(EXERCISE DETAILS): Update the material below so that every "Instruction" reads "Command", and leave all other text unchanged.

(EXTRACTED RECORDS):
§ §
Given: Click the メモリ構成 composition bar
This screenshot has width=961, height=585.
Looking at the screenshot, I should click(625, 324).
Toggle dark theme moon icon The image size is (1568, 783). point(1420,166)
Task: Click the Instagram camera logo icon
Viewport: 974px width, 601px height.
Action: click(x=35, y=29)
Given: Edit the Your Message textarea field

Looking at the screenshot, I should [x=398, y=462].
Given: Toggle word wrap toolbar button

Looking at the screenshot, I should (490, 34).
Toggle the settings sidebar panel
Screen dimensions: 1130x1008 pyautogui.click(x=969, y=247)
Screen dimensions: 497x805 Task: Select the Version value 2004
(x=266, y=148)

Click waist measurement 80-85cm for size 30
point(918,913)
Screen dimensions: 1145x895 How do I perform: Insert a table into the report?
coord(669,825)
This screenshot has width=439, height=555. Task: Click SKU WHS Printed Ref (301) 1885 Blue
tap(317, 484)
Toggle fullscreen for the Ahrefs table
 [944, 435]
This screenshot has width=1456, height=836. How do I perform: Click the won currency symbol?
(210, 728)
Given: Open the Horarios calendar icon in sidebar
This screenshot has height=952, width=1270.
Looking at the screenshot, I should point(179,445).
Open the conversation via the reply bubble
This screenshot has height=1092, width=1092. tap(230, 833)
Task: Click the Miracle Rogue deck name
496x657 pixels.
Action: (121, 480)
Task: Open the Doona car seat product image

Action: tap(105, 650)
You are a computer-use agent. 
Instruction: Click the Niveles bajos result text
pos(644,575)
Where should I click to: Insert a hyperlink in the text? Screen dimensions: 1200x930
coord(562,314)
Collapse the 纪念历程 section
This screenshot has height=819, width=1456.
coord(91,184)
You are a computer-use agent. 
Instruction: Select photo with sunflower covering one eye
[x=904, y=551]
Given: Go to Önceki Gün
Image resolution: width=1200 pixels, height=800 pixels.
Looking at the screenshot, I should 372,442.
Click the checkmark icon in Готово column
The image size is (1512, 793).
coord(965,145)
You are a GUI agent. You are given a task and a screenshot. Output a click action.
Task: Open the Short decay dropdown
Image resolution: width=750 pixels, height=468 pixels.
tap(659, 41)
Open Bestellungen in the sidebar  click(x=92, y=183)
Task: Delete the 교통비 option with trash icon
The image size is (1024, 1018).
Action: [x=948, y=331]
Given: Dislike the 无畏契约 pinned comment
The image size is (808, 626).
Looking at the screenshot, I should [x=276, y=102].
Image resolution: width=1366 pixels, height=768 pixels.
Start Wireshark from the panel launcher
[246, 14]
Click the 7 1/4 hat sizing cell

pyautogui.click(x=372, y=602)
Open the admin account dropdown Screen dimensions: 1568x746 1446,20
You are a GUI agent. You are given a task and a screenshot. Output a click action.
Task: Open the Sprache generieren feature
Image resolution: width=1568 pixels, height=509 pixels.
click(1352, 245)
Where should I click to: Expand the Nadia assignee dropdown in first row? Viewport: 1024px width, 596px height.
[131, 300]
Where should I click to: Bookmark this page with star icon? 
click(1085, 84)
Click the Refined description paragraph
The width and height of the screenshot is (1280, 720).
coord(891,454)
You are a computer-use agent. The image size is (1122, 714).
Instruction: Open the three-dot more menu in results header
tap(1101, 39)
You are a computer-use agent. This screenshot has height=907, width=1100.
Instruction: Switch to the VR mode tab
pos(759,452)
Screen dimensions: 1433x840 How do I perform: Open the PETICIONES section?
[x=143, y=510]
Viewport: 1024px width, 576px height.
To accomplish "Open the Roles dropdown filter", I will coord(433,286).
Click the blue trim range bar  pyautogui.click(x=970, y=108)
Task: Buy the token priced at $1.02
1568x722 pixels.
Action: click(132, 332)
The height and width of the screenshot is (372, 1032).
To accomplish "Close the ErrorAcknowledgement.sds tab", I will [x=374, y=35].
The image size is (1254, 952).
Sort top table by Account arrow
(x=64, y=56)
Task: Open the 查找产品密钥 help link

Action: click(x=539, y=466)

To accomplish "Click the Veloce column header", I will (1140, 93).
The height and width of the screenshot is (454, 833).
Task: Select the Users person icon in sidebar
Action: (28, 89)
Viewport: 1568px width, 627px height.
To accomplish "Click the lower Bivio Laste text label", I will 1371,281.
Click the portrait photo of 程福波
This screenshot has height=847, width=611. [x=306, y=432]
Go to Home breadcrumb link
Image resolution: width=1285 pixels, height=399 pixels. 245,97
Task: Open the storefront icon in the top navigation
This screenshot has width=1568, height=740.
§ §
(RESULT OF THE EXERCISE):
Given: Click the メモリ構成 composition bar
This screenshot has width=961, height=585.
Looking at the screenshot, I should click(625, 324).
Toggle dark theme moon icon The image size is (1568, 783). point(1420,166)
Task: Click the Instagram camera logo icon
Viewport: 974px width, 601px height.
Action: click(x=35, y=29)
Given: Edit the Your Message textarea field

Looking at the screenshot, I should [x=398, y=462].
Given: Toggle word wrap toolbar button

Looking at the screenshot, I should (490, 34).
Toggle the settings sidebar panel
Screen dimensions: 1130x1008 pyautogui.click(x=969, y=247)
Screen dimensions: 497x805 Task: Select the Version value 2004
(x=266, y=148)

Click waist measurement 80-85cm for size 30
point(918,913)
Screen dimensions: 1145x895 How do I perform: Insert a table into the report?
coord(669,825)
This screenshot has width=439, height=555. Task: Click SKU WHS Printed Ref (301) 1885 Blue
tap(317, 484)
Toggle fullscreen for the Ahrefs table
 [944, 435]
This screenshot has width=1456, height=836. How do I perform: Click the won currency symbol?
(210, 728)
Given: Open the Horarios calendar icon in sidebar
This screenshot has height=952, width=1270.
Looking at the screenshot, I should point(179,445).
Open the conversation via the reply bubble
This screenshot has height=1092, width=1092. tap(230, 833)
Task: Click the Miracle Rogue deck name
496x657 pixels.
Action: (121, 480)
Task: Open the Doona car seat product image

Action: tap(105, 650)
You are a computer-use agent. 
Command: Click the Niveles bajos result text
pos(644,575)
Where should I click to: Insert a hyperlink in the text? Screen dimensions: 1200x930
coord(562,314)
Collapse the 纪念历程 section
This screenshot has height=819, width=1456.
coord(91,184)
You are a computer-use agent. 
Command: Select photo with sunflower covering one eye
[x=904, y=551]
Given: Go to Önceki Gün
Image resolution: width=1200 pixels, height=800 pixels.
Looking at the screenshot, I should 372,442.
Click the checkmark icon in Готово column
The image size is (1512, 793).
coord(965,145)
You are a GUI agent. You are given a task and a screenshot. Output a click action.
Task: Open the Short decay dropdown
Image resolution: width=750 pixels, height=468 pixels.
tap(659, 41)
Open Bestellungen in the sidebar  click(x=92, y=183)
Task: Delete the 교통비 option with trash icon
The image size is (1024, 1018).
Action: [x=948, y=331]
Given: Dislike the 无畏契约 pinned comment
The image size is (808, 626).
Looking at the screenshot, I should [x=276, y=102].
Image resolution: width=1366 pixels, height=768 pixels.
Start Wireshark from the panel launcher
[246, 14]
Click the 7 1/4 hat sizing cell

pyautogui.click(x=372, y=602)
Open the admin account dropdown Screen dimensions: 1568x746 1446,20
You are a GUI agent. You are given a task and a screenshot. Output a click action.
Task: Open the Sprache generieren feature
Image resolution: width=1568 pixels, height=509 pixels.
click(1352, 245)
Where should I click to: Expand the Nadia assignee dropdown in first row? Viewport: 1024px width, 596px height.
[131, 300]
Where should I click to: Bookmark this page with star icon? 
click(1085, 84)
Click the Refined description paragraph
The width and height of the screenshot is (1280, 720).
coord(891,454)
You are a computer-use agent. The image size is (1122, 714).
Command: Open the three-dot more menu in results header
tap(1101, 39)
You are a computer-use agent. This screenshot has height=907, width=1100.
Command: Switch to the VR mode tab
pos(759,452)
Screen dimensions: 1433x840 How do I perform: Open the PETICIONES section?
[x=143, y=510]
Viewport: 1024px width, 576px height.
To accomplish "Open the Roles dropdown filter", I will coord(433,286).
Click the blue trim range bar  pyautogui.click(x=970, y=108)
Task: Buy the token priced at $1.02
1568x722 pixels.
Action: click(132, 332)
The height and width of the screenshot is (372, 1032).
To accomplish "Close the ErrorAcknowledgement.sds tab", I will [x=374, y=35].
The image size is (1254, 952).
Sort top table by Account arrow
(x=64, y=56)
Task: Open the 查找产品密钥 help link

Action: click(x=539, y=466)

To accomplish "Click the Veloce column header", I will (1140, 93).
The height and width of the screenshot is (454, 833).
Task: Select the Users person icon in sidebar
Action: (28, 89)
Viewport: 1568px width, 627px height.
To accomplish "Click the lower Bivio Laste text label", I will 1371,281.
Click the portrait photo of 程福波
This screenshot has height=847, width=611. [x=306, y=432]
Go to Home breadcrumb link
Image resolution: width=1285 pixels, height=399 pixels. 245,97
Task: Open the storefront icon in the top navigation
This screenshot has width=1568, height=740.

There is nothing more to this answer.